The former Brighton and Hove Albion attacker’s cruciate knee ligament injury sustained on the final day of the Clarets’ top-flight campaign against FA Cup finalists Aston Villa could not have come at a worse time.
Coral have made Sean Dyche’s side 9/2 chances to make an immediate return to the Premier League, but are now set to be without two of their frontline for next season.
With Ings vrtually certain to exit Turf Moor (Tottenham are now odds-on 4/6 favourites to snap up the England Under-21 international) and Barnes set to miss the majority of the new campaign recovering from surgery, it places a huge burden on Sam Vokes.
Target man Vokes, a Wales international now preparing for a crunch Euro 2016 qualifier against Belgium, is a player that has not long returned from the same injury and equally lengthy lay-off himself.
Dyche has kept faith with a close-knit squad during his time at Burnley, but numbers look set to thin further to around just 20 first-team players as Steven Reid has retired and Ross Wallace is leaving.
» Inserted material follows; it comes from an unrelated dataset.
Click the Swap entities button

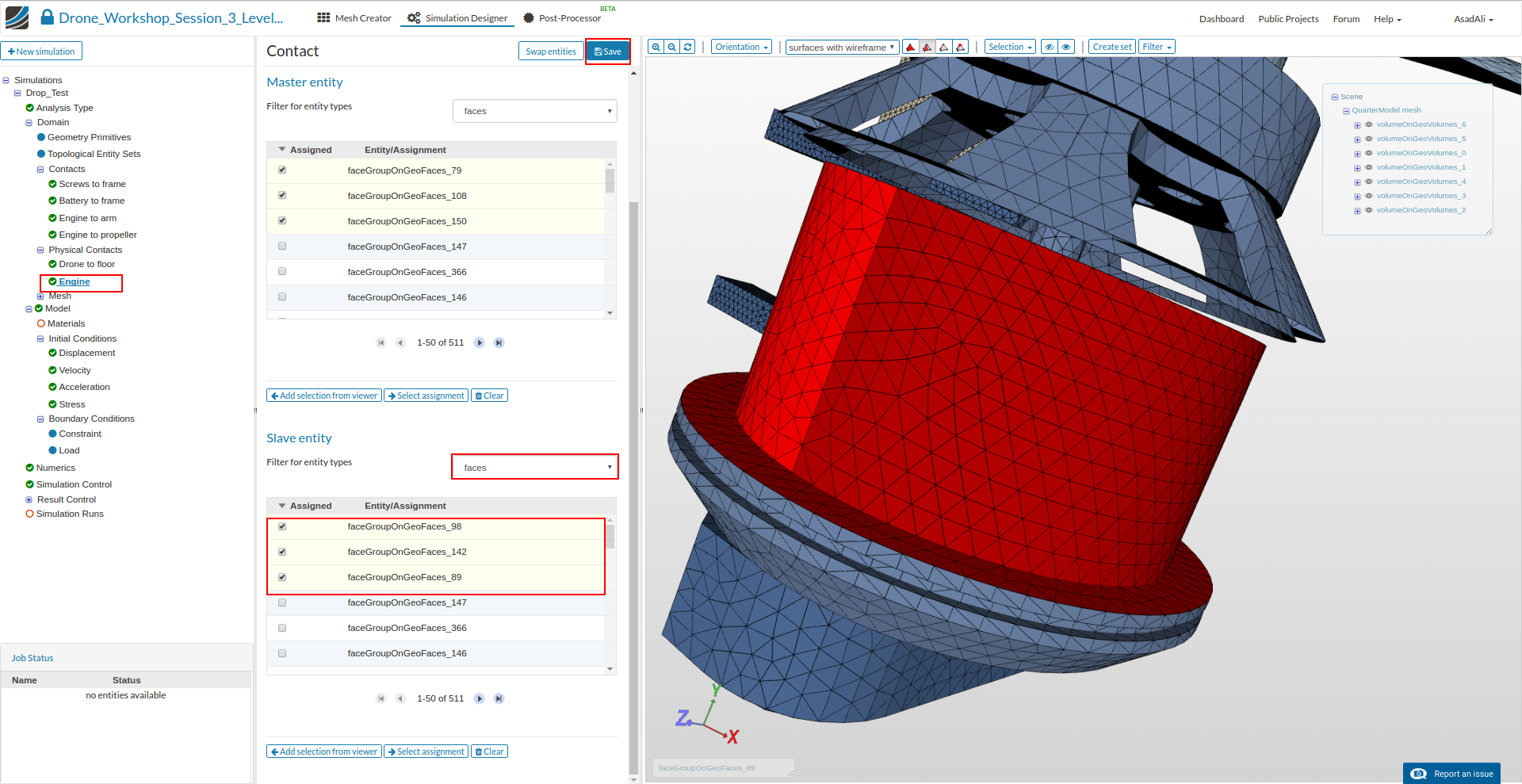pyautogui.click(x=550, y=52)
The Clarets coach merely shrugged this news about Barnes off, taking it in his stride. “We know what a tough lad he is and he will be back on the road to recovery as soon as possible,” Dyche said.
As well as Vokes, central midfielder Dean Marney has endured this serious injury in recent times and absences such as these are really felt at football clubs that work on shoestring budgets like Burnley.
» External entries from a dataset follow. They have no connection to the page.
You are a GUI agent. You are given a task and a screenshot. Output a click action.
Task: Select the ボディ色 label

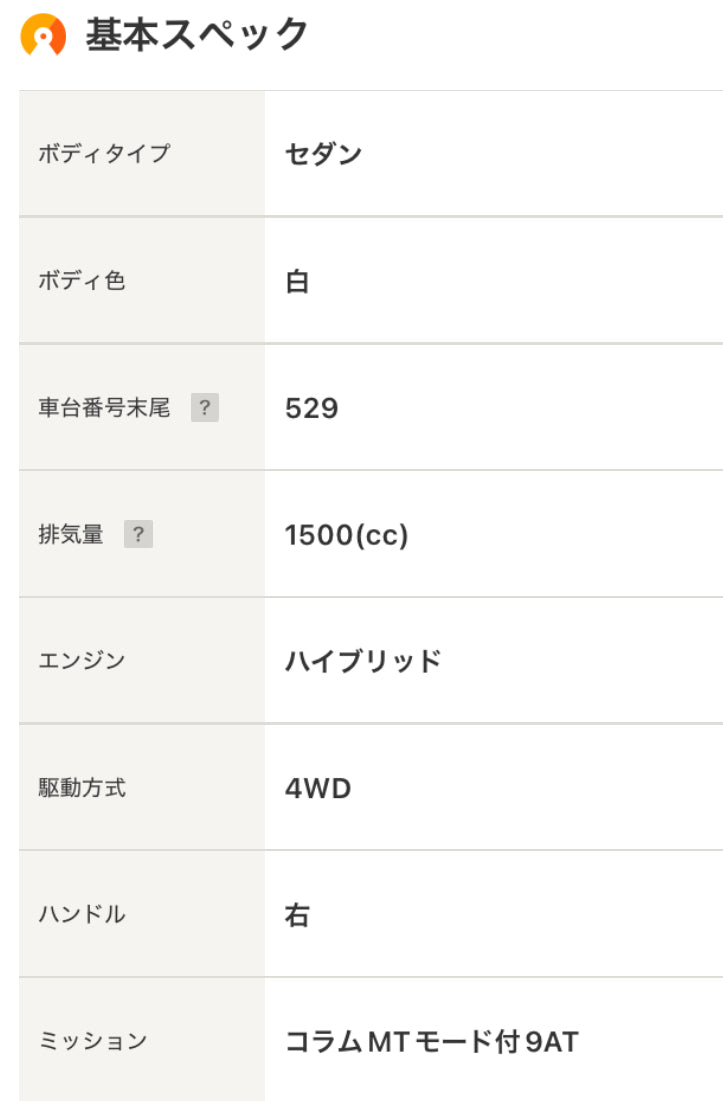point(81,280)
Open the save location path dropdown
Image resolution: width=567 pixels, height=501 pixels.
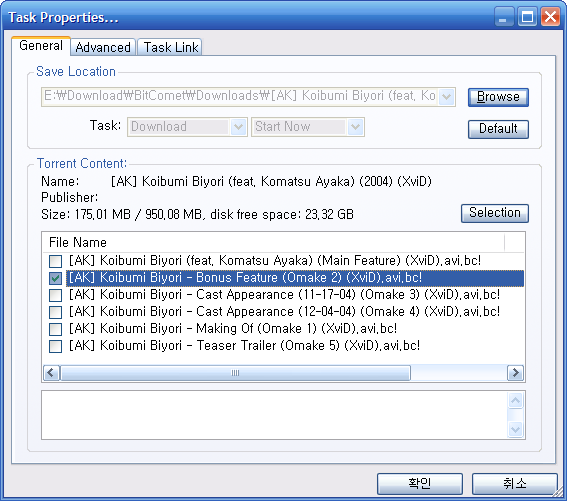pos(447,97)
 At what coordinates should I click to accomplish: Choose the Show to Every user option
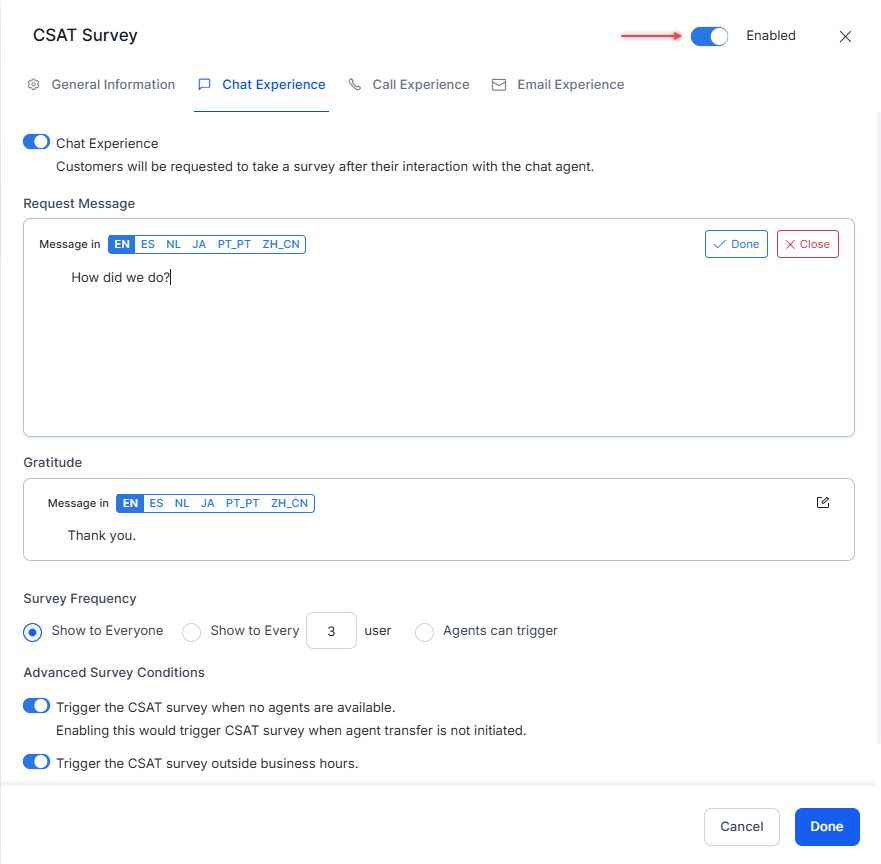(192, 632)
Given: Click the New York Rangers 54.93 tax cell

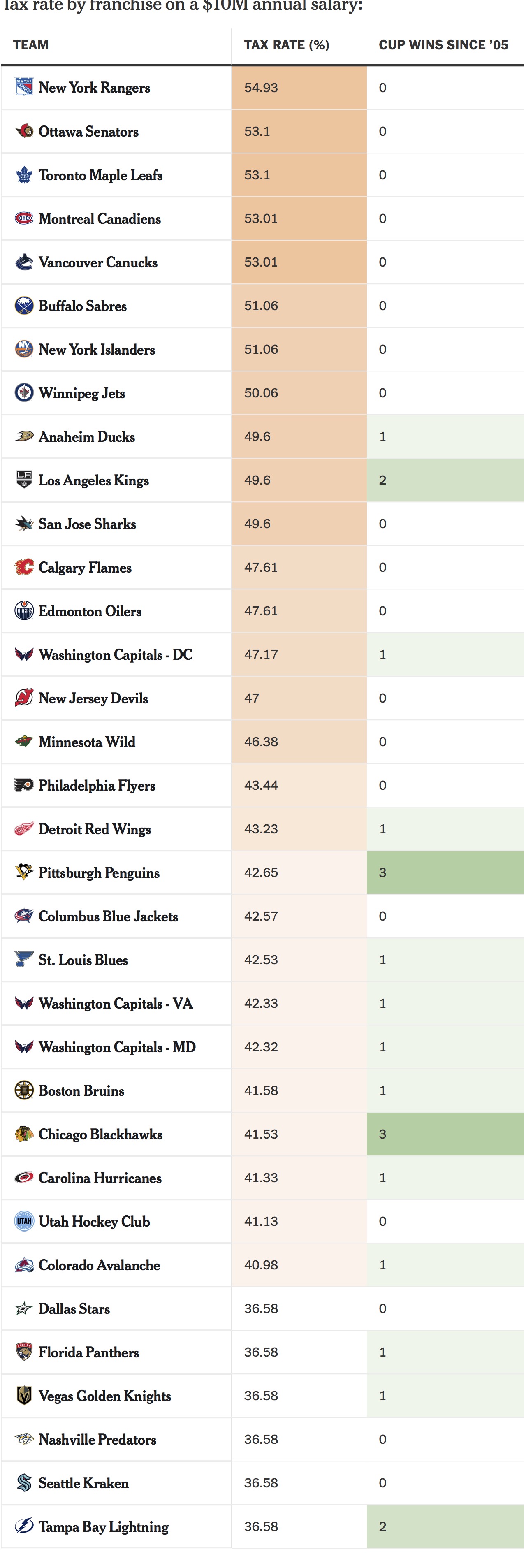Looking at the screenshot, I should [x=299, y=88].
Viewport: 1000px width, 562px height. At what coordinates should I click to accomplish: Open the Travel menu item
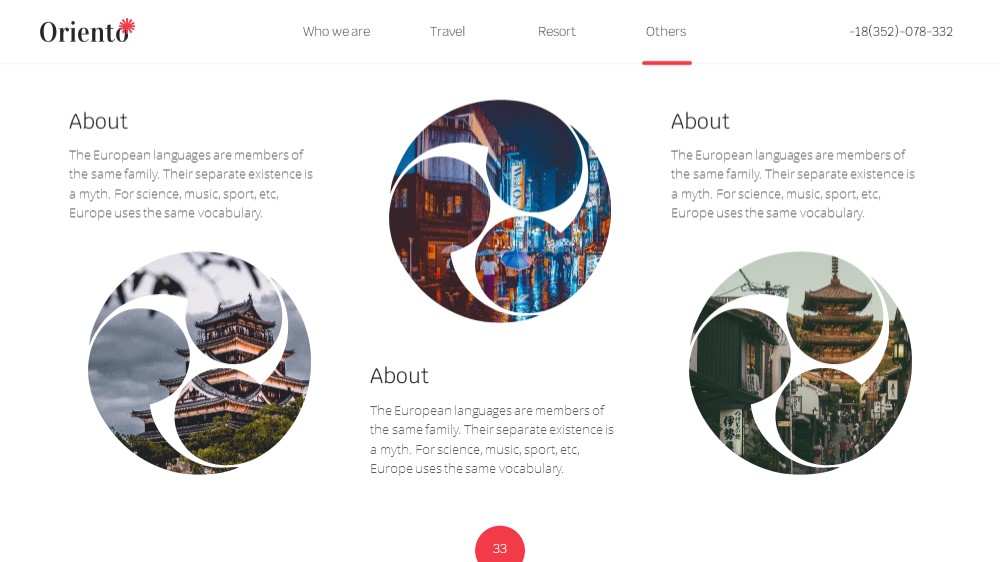point(447,31)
Necessity is the mother of invention, or so they say, and on previous occasions when they have been left short in an area the Clarets have looked to their own academy to plug gaps.
Step forward Jay Rodriguez as a case study. A Burnley boy born and bred, given the platform to perfom in the Championship turned this trainee into a prized asset. The Clarets cashed in on one of their own, selling to then-newly promoted Southampton when they returned to the Premier League, and he went from Turf Moor to an England cap.
While Rodriguez’s own knee ligament rupture at Saints is purely coincidental, 20-year-old Jason Gilchrist may get throw in by Dyche alongside reserve forwards Lukas Jutkiewicz and Marvin Sordell, who have both as yet struggled to live up to their potential.
Heartwarming, and inevitable in some quarters, as Burnley’s story has been, this latest setback hardly makes them attractive candidates to lift the Championship title in 2015/16 at 14/1.